▸ **YOUR TASK**:
Render the data from the line with "About Us (275, 2464)" through the line with "Cookie settings (85, 2478)", both included, as a JSON list of strings with one string per line and blank lines omitted.

□ □ □ □ □

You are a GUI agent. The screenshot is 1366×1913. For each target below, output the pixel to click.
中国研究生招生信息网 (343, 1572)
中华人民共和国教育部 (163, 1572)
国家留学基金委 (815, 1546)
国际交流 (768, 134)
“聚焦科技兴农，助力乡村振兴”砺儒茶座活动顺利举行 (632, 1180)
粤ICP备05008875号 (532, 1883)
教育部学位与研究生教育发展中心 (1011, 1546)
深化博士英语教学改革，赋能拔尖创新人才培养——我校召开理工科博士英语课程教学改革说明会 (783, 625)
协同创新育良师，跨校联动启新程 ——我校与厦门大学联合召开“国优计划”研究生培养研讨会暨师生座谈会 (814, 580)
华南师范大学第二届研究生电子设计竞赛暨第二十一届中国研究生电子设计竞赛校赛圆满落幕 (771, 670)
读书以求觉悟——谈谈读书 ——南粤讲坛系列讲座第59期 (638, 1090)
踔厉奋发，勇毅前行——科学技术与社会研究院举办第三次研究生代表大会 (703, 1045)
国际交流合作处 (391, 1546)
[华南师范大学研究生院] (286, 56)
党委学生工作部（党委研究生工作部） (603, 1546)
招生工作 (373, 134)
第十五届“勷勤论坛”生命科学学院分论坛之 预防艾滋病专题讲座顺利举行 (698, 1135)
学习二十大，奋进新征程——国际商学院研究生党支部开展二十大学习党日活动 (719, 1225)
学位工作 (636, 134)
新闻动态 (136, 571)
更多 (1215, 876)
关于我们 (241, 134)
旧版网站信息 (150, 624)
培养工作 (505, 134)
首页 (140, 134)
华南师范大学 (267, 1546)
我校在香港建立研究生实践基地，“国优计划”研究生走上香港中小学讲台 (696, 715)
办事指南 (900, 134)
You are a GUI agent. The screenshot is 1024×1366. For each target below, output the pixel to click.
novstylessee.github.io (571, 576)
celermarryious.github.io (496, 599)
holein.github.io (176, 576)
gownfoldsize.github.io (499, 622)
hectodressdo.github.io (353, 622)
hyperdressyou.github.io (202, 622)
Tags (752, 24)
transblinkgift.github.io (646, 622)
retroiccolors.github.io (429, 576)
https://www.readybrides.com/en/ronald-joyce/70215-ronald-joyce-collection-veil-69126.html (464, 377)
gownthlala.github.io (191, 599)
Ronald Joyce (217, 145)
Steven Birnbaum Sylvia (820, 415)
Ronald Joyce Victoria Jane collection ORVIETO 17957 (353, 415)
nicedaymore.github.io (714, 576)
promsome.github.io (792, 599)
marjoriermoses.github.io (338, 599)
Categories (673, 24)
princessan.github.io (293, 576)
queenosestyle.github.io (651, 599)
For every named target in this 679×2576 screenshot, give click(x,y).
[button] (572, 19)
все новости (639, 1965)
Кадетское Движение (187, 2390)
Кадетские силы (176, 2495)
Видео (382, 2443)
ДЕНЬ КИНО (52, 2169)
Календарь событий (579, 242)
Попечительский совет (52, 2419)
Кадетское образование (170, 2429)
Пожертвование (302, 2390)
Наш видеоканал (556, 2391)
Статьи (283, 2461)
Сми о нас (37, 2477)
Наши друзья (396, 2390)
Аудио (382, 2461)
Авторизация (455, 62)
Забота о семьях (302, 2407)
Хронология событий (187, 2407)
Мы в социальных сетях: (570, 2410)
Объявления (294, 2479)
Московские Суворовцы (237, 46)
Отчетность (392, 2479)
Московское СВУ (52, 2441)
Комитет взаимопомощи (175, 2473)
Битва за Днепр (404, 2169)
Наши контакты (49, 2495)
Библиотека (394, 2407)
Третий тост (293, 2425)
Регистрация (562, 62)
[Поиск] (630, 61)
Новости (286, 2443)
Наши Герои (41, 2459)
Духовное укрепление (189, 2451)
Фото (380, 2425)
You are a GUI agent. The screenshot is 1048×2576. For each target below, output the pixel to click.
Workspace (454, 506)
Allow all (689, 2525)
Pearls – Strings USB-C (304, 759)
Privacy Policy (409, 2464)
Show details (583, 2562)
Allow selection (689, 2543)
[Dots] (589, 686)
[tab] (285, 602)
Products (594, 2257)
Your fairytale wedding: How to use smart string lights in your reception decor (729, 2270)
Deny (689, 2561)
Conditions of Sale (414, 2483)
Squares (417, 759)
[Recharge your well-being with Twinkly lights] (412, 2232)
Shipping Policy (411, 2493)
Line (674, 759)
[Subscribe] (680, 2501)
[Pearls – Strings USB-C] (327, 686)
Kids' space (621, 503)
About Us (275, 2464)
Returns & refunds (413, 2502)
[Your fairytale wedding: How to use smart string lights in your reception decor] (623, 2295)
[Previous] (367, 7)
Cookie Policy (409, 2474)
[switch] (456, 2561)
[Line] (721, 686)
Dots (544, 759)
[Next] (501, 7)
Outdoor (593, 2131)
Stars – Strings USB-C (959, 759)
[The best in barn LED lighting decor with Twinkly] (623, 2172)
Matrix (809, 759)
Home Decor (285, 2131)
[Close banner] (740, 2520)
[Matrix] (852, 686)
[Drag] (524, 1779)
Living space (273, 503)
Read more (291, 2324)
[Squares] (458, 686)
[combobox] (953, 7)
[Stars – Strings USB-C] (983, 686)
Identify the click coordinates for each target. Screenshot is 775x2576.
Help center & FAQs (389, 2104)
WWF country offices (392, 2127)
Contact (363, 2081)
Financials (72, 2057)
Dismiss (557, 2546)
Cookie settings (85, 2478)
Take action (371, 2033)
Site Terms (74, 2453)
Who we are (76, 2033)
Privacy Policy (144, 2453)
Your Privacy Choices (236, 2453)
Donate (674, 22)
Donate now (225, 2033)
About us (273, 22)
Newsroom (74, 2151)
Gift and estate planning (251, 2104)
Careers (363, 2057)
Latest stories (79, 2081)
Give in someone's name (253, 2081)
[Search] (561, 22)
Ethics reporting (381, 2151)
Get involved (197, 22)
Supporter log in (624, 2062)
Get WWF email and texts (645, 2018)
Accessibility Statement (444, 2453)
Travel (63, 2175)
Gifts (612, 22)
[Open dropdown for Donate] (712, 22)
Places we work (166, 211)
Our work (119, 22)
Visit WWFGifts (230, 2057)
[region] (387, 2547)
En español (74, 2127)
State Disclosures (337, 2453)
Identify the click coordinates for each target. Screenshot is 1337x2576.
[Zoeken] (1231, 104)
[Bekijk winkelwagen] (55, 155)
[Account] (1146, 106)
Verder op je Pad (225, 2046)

□ □ □ □ □

▸ **RESPONSE TO THE EXERCISE**:
[
  "About Us (275, 2464)",
  "Returns & refunds (413, 2502)",
  "[Your fairytale wedding: How to use smart string lights in your reception decor] (623, 2295)",
  "[Previous] (367, 7)",
  "Cookie Policy (409, 2474)",
  "[switch] (456, 2561)",
  "[Line] (721, 686)",
  "Dots (544, 759)",
  "[Next] (501, 7)",
  "Outdoor (593, 2131)",
  "Stars – Strings USB-C (959, 759)",
  "[The best in barn LED lighting decor with Twinkly] (623, 2172)",
  "Matrix (809, 759)",
  "Home Decor (285, 2131)",
  "[Close banner] (740, 2520)",
  "[Matrix] (852, 686)",
  "[Drag] (524, 1779)",
  "Living space (273, 503)",
  "Read more (291, 2324)",
  "[Squares] (458, 686)",
  "[combobox] (953, 7)",
  "[Stars – Strings USB-C] (983, 686)",
  "Identify the click coordinates for each target. Screenshot is 775x2576.",
  "Help center & FAQs (389, 2104)",
  "WWF country offices (392, 2127)",
  "Contact (363, 2081)",
  "Financials (72, 2057)",
  "Dismiss (557, 2546)",
  "Cookie settings (85, 2478)"
]